Construction of the $200 million Georgia Aquarium, which required several hundred workers and more than two million work hours, was completed with no fatal accidents and relatively few injuries for a major project, the U.S. Labor Department’s Occupational Safety and Health Administration (OSHA) announced. The agency credited the achievement to a partnership formed to provide workers safety and health training.
In May 2004, Brasfield & Gorrie, the Georgia Aquarium’s general contractor, Georgia Tech Consultative Services and OSHA formed a partnership for safety. Its goal was to prevent fatalities and provide effective safety and health training for workers at the construction site, according to Andre Richards, area director for OSHA’s Atlanta-West office.
“This strategic partnership was a huge success,” said Richards. “A zero fatality rate and a low accident rate prove that major construction projects can be completed safely.” Richards noted that all employers working on the project also provided safety and health training for non-English speaking employees. Hispanic workers comprised 65 percent of the project’s workforce.

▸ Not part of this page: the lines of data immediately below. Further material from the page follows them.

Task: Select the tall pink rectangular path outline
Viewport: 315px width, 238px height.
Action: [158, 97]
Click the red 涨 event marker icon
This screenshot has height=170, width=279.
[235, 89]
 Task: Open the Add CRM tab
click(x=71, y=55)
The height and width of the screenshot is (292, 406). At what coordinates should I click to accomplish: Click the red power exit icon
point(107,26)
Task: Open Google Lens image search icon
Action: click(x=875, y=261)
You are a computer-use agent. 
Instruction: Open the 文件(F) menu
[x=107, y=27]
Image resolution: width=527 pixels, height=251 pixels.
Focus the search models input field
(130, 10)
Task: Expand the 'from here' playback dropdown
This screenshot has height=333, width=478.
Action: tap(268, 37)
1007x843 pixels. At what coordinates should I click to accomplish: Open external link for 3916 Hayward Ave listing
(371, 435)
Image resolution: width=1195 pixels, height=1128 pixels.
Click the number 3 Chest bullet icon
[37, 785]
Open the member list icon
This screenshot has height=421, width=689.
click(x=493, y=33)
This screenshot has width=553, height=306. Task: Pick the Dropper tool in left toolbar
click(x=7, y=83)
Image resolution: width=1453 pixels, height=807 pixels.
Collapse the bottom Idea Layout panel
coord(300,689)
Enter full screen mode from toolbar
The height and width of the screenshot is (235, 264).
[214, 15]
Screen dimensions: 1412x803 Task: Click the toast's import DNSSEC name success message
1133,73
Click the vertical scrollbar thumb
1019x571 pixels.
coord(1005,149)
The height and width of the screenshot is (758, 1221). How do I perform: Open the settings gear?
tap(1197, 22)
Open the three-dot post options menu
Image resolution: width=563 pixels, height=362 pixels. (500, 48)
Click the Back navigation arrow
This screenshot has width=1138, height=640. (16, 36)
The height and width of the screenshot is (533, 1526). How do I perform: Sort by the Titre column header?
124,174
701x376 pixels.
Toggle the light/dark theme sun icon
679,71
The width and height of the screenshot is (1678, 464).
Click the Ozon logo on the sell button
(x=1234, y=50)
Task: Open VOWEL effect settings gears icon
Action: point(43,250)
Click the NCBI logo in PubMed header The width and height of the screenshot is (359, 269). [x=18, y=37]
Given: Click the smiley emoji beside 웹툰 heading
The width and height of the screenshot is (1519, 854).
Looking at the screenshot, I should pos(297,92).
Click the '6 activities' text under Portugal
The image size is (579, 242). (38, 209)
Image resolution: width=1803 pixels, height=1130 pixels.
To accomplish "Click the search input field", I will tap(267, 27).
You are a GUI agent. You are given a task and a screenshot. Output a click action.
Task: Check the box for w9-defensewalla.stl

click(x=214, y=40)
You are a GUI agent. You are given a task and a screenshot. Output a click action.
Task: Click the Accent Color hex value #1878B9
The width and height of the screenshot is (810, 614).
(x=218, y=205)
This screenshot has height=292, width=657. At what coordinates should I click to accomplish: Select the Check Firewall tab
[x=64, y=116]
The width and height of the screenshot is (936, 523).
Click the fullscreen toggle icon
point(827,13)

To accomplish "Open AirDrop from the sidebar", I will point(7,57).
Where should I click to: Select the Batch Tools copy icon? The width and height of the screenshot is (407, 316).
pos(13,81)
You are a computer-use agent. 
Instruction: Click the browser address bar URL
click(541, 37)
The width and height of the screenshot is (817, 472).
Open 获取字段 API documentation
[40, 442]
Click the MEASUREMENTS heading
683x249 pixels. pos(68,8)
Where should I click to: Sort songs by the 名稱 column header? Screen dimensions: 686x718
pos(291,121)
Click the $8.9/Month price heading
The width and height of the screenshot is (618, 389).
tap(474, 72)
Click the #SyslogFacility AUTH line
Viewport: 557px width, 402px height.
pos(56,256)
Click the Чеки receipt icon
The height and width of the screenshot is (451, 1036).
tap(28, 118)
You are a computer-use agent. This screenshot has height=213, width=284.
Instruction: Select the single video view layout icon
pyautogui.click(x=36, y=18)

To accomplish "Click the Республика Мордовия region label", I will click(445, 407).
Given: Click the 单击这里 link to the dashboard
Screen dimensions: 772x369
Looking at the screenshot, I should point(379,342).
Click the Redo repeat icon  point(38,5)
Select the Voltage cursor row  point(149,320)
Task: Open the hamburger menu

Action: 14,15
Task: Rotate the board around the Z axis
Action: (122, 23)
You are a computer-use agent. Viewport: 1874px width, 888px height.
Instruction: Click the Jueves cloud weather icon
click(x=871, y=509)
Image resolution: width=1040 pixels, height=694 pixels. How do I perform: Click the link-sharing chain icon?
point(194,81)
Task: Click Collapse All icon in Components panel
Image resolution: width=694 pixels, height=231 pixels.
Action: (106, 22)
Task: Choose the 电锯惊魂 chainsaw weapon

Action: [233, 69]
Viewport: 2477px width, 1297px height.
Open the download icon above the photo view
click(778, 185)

When the partnership was formed, there were 7.5 recordable injuries per 100 employees at the construction site. During the 17 months of the partnership, employers and employees working together steadily reduced the recordable injuries to 2 per 100 employees, achieving another goal – reducing worker injuries and illnesses.
The total case incident rate, a standard formula used by employers to compare their injury-illness rates with other employers in the same industry, was used to calculate the numbers of recordable injuries.